The pitfalls of online learning

Story by Hannah Gray, Print Co-Editor, Online Co-Editor

As the pandemic continues to affect schools around the country, many students have chosen to go online. Although remote learning can help students stay safe, it has proven to have its downfalls.  

As of Nov. 13, 158 students at PHS are remote learners. Between the counselors and teachers, the school works to keep in contact with virtual learners. 

“Counselors and classroom teachers [are] doing most of the monitoring and updating administration on progress or struggling students,” assistant principal Jeff Johnson said. “We run a list of remote students frequently and monitor the students grades and attendance.”

If a student is struggling online, his or her guardians are notified, and the school works with them to find the best plan for the student. 

“If a student continues to struggle academically, administration will have a conversation with parents and guardians and suggest coming back to in-person learning since remote learning is not successful for that student,” Johnson said. “If they refuse to come back to in-person learning, we then look at alternative options for obtaining their education on a student-by-student basis.”

Some students have returned to in-person learning as a result of the challenges they faced online. 

“When the school suggested that I come [back from] online, I was very open to the idea because whenever I saw my grades, I noticed how bad they were,” junior Madeline Snider said. “Being online was boring for me. I wasn’t there experiencing the classroom and I was much more disconnected.” 

While online, Snider felt like she wasn’t getting the amount of attention necessary to be successful. 

“I felt like the teachers didn’t really explain things very well to the remote students. Of course they really tried their best to incorporate us, but it was really hard for me,” Snider said. “They were still experimenting with us and I just didn’t feel like I was included.”

At PHS, there are also certain hands-on classes that don’t work well with a remote schedule. Students have to take this into consideration when choosing to go remote. 

“Journalism was probably the hardest to do online because usually for interviews you want to be face-to-face with the student, but anatomy and physiology was also hard for me,” Snider said. “[Journalism] was very much a hands-on class. When I was online, all I could really do was watch.”
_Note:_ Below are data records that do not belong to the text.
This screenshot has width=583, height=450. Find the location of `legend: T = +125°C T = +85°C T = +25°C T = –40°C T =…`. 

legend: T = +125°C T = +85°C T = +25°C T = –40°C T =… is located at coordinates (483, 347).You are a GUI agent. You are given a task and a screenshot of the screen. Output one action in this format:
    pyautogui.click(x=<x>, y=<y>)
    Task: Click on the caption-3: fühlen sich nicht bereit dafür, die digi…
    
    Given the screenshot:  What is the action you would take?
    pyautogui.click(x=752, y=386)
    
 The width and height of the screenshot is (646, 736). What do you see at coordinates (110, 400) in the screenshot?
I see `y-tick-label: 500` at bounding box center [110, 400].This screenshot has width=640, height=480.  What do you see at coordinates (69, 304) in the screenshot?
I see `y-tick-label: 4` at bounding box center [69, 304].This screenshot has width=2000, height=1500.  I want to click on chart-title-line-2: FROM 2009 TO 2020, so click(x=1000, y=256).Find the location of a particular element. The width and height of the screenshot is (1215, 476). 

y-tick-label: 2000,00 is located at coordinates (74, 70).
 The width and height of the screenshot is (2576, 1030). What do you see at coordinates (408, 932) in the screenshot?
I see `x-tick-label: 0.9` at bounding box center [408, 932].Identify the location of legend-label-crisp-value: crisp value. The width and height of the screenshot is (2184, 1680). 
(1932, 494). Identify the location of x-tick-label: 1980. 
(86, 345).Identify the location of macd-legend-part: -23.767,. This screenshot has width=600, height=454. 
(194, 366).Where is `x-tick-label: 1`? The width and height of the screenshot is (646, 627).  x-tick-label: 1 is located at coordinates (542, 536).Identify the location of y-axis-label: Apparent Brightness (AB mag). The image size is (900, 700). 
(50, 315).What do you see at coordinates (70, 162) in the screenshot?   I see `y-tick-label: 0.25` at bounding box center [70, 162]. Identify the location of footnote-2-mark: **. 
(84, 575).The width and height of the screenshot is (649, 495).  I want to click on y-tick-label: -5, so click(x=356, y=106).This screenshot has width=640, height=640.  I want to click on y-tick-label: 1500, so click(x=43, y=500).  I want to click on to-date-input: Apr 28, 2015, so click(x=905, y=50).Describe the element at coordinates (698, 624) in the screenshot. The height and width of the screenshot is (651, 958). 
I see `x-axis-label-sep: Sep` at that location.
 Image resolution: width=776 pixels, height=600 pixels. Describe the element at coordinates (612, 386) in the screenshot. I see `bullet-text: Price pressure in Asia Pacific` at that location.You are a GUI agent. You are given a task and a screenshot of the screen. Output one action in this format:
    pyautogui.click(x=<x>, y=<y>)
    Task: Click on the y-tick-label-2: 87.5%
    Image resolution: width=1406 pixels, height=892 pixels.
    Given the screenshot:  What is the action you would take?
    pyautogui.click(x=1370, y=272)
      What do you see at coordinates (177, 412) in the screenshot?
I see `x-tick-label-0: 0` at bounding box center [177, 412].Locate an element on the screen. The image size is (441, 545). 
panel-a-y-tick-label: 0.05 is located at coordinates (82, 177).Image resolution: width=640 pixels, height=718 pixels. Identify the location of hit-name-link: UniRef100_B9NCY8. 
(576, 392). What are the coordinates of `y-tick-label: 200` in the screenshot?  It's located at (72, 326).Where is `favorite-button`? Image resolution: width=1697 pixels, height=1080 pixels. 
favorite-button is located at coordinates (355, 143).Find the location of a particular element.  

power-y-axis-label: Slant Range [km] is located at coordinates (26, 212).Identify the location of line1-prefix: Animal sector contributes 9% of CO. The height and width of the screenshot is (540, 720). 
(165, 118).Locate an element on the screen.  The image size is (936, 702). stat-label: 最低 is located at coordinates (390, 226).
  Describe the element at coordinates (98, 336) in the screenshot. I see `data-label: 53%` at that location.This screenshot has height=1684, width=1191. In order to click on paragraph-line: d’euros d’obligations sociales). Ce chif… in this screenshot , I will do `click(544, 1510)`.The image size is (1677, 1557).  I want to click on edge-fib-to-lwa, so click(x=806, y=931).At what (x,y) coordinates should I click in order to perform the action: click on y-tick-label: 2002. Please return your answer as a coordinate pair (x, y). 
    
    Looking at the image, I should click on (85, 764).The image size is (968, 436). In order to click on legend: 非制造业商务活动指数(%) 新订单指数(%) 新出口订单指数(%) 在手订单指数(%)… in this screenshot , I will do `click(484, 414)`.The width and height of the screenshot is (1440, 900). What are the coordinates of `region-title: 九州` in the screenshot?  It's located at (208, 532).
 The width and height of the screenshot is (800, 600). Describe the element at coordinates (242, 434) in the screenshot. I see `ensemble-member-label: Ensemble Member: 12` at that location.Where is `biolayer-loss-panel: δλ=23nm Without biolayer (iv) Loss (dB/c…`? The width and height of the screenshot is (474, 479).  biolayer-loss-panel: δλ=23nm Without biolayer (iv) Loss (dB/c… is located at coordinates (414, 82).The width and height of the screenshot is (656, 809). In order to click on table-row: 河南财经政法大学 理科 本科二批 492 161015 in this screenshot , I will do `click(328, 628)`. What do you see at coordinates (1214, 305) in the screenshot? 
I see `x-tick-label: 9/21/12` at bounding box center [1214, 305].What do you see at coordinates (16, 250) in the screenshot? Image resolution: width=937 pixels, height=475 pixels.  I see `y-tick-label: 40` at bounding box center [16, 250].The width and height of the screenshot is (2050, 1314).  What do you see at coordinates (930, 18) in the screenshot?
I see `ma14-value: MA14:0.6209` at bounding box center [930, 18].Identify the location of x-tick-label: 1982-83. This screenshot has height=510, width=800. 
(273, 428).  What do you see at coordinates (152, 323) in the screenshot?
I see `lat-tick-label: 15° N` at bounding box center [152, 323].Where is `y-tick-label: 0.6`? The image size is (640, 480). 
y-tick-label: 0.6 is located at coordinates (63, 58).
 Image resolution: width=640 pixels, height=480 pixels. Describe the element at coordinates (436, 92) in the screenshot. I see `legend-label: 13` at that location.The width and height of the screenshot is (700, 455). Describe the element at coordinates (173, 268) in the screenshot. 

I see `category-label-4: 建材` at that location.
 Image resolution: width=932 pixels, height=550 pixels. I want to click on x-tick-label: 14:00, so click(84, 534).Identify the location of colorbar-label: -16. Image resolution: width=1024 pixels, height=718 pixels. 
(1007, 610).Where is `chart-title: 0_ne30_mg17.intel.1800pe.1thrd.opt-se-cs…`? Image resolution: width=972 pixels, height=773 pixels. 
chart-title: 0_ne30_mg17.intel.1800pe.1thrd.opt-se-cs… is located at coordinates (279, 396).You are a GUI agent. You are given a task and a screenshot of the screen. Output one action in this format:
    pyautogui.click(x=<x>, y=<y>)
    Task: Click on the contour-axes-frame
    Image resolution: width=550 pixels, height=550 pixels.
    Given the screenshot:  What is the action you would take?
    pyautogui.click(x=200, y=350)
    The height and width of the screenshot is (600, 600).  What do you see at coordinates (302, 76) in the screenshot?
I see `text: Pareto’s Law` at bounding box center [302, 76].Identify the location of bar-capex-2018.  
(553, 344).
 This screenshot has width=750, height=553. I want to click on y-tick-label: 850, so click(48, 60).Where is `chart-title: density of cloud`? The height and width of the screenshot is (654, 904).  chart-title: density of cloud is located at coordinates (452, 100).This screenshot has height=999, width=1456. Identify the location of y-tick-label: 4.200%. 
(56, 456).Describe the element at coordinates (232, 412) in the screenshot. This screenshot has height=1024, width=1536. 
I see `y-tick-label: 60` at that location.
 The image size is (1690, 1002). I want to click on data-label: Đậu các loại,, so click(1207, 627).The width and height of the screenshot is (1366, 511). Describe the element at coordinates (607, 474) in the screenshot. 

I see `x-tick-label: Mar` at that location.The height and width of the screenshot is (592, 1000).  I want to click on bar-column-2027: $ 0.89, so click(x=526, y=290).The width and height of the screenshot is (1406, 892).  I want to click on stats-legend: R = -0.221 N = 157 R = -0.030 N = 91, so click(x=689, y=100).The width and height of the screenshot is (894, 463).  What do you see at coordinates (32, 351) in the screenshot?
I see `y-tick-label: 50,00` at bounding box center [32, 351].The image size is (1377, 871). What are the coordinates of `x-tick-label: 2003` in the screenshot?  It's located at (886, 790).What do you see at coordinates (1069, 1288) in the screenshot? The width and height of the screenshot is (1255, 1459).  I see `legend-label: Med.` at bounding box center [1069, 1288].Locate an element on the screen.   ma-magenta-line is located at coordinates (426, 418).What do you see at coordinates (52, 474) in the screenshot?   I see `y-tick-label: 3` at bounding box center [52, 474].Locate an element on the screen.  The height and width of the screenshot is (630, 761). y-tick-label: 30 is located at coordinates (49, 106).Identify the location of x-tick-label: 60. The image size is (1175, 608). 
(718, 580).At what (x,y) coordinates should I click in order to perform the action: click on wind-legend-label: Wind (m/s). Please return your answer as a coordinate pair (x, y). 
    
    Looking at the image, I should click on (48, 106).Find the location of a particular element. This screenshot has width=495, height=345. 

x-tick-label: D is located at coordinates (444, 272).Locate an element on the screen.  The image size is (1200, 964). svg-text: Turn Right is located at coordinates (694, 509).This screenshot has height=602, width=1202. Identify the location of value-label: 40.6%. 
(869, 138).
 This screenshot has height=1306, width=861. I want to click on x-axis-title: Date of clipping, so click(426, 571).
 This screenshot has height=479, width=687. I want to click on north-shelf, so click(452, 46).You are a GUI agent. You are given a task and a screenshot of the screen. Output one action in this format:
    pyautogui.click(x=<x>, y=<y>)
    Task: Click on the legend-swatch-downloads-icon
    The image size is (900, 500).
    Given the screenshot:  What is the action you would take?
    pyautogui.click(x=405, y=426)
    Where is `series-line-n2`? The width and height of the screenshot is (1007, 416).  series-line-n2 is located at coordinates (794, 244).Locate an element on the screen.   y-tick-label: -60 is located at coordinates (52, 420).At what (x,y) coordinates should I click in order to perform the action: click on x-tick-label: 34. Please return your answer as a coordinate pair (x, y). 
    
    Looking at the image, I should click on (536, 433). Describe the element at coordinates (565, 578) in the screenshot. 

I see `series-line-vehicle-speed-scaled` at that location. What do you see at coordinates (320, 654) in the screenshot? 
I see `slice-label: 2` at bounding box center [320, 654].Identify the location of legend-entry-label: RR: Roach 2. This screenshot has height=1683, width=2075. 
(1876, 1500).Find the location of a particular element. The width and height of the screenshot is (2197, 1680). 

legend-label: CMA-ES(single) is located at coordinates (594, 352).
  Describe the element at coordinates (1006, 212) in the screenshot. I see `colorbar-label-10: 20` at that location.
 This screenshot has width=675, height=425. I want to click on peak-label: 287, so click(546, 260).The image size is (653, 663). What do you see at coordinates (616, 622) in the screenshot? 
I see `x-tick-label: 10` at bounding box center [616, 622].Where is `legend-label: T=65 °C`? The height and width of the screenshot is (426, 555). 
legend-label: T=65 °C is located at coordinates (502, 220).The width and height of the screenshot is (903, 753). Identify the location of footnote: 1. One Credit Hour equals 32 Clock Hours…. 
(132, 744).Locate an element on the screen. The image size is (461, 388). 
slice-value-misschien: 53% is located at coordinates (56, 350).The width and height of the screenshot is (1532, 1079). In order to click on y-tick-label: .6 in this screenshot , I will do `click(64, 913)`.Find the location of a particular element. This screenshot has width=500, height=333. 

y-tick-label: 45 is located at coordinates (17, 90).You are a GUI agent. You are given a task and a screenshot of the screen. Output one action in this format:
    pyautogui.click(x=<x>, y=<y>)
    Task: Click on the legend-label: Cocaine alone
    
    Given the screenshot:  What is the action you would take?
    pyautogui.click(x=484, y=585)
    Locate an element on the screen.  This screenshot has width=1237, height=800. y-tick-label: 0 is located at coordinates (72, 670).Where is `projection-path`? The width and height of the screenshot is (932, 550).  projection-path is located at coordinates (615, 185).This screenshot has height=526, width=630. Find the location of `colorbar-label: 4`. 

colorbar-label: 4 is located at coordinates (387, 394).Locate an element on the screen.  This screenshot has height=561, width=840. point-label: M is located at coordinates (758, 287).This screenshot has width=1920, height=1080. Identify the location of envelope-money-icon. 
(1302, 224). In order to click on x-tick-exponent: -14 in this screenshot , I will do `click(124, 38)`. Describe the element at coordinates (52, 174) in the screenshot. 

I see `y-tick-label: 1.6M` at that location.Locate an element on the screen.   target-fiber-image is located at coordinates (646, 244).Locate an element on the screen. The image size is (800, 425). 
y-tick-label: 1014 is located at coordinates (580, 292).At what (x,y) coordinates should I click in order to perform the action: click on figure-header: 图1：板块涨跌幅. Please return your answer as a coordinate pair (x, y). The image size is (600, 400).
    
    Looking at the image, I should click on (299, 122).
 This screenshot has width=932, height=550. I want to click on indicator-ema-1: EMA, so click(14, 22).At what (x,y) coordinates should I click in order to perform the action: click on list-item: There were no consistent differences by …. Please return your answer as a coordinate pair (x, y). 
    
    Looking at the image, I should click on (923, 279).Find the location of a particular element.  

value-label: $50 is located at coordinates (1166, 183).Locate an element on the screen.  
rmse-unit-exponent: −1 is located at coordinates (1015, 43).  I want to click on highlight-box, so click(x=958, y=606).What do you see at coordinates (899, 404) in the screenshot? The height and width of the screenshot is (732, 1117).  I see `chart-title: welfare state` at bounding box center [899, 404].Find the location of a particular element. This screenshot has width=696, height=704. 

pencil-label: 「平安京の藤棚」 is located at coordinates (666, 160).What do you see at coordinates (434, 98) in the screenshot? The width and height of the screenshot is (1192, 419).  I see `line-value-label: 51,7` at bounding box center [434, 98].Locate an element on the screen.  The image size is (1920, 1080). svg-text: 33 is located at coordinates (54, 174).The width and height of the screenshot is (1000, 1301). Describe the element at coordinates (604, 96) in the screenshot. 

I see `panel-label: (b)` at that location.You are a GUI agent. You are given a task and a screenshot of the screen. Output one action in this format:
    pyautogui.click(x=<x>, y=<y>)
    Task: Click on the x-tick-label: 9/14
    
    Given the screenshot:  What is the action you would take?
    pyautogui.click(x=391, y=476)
Although staff and students are having trouble adapting to online school, Johnson said remote learning is a much-needed option to keep everyone safe. 

“The one-to-one and remote learning was done out of the necessity and constraints that the pandemic has forced this school year to look like,” Johnson said. “I applaud our teachers on how flexible and adaptive they have been in learning how to do remote learning and in-person learning simultaneously and caring for students’ academics and well being. It is truly remarkable.”